Survey the territory. Are you passing a dark alley? Is there thick vegetation nearby? Is your car parked in a dark lot? Factors such as these help conceal an attacker.
Watching for stares. Are people paying unnecessary attention to you? A predator could be sizing you up to decide if you are a potential victim.
Are you being followed? Whether you’re on foot or in the car, it can often be difficult to tell if you are being followed or the person behind you is simply headed to the same place. Making four left turns, turning in a cul-de-sac, slowing down or entering a business can determine whether or not you’re being followed.
Choose a hotel room wisely. Don’t get a hotel room near an emergency exit because this is an easy escape for an attacker.

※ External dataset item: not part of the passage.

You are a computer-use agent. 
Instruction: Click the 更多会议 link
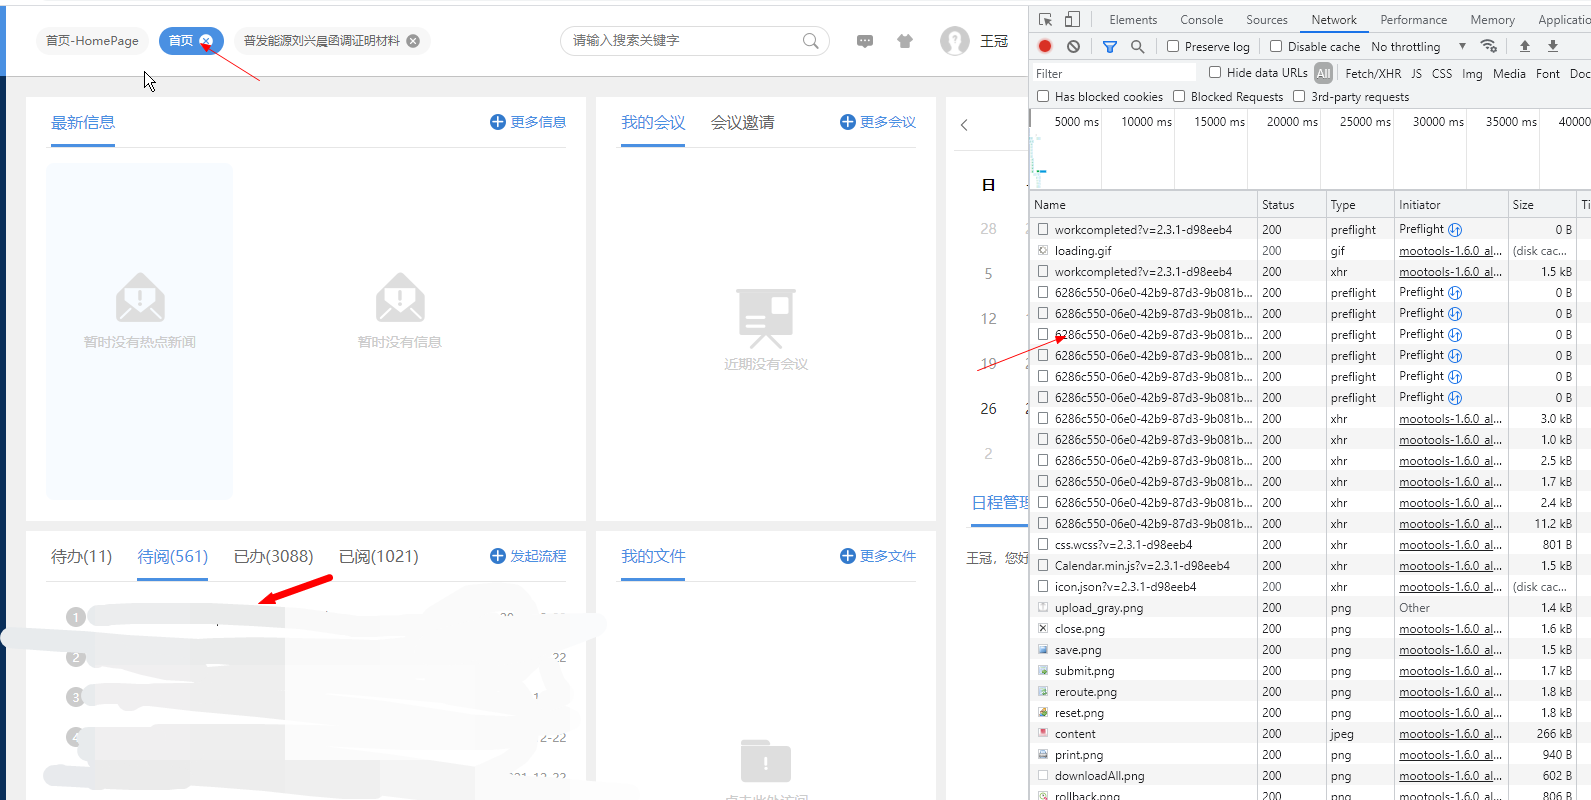pos(878,122)
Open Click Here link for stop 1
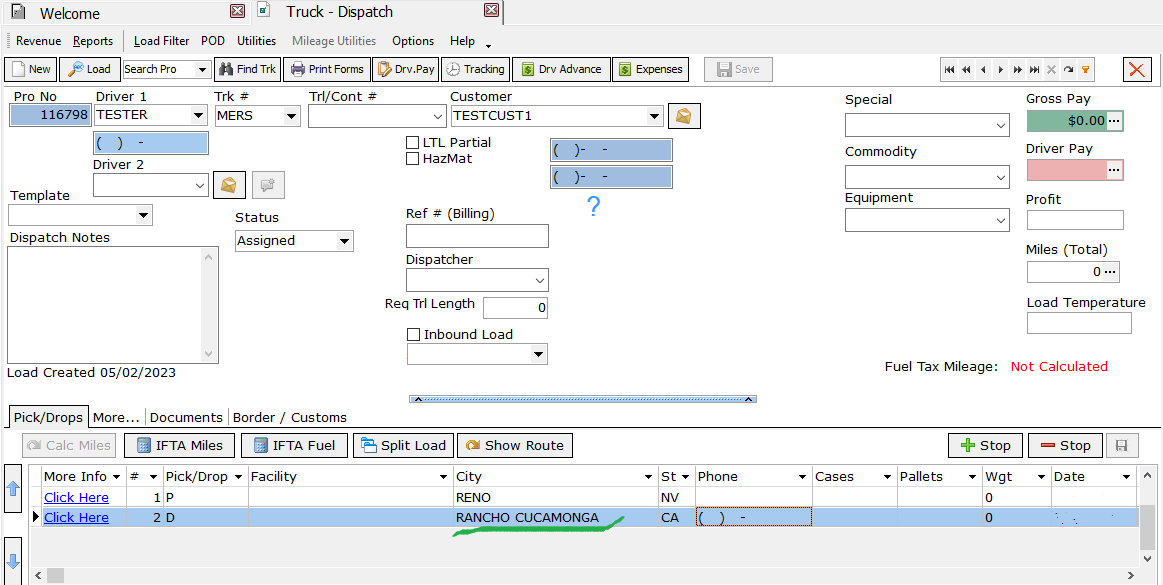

Choosing a room on the second floor as opposed to the ground floor is ideal as no one can enter the window.
Sit facing the door and locate the emergency exits. Being able to see who comes and goes in public places plus knowing where to get out in a hurry keeps you on the alert.
Consider Jeff Cooper’s (USMC) color system of alertness. Please note that this is a state of attentiveness, not the threat level.
Condition White: Unaware and unprepared. Texting, listening to music, daydreaming and sleeping are all examples of Condition White. This is when most individuals are susceptible to an attack.
Condition Yellow: Relaxed alert. While there is no specific threat, you are simply aware that your surroundings can be dangerous and that you are prepared to defend yourself if needed.
Condition Orange: Specific alert. Your gut is telling you that something is not right and you’ve focused your attention on a potential threat.
Condition Red: Fight. The threat you’ve established has engaged in an attack and now is the time to defend yourself.
Part of self-defense is being aware of what’s going on around you. Ignorance may be bliss, but not being mindful of where you are and who you are with is a potential breeding ground for danger.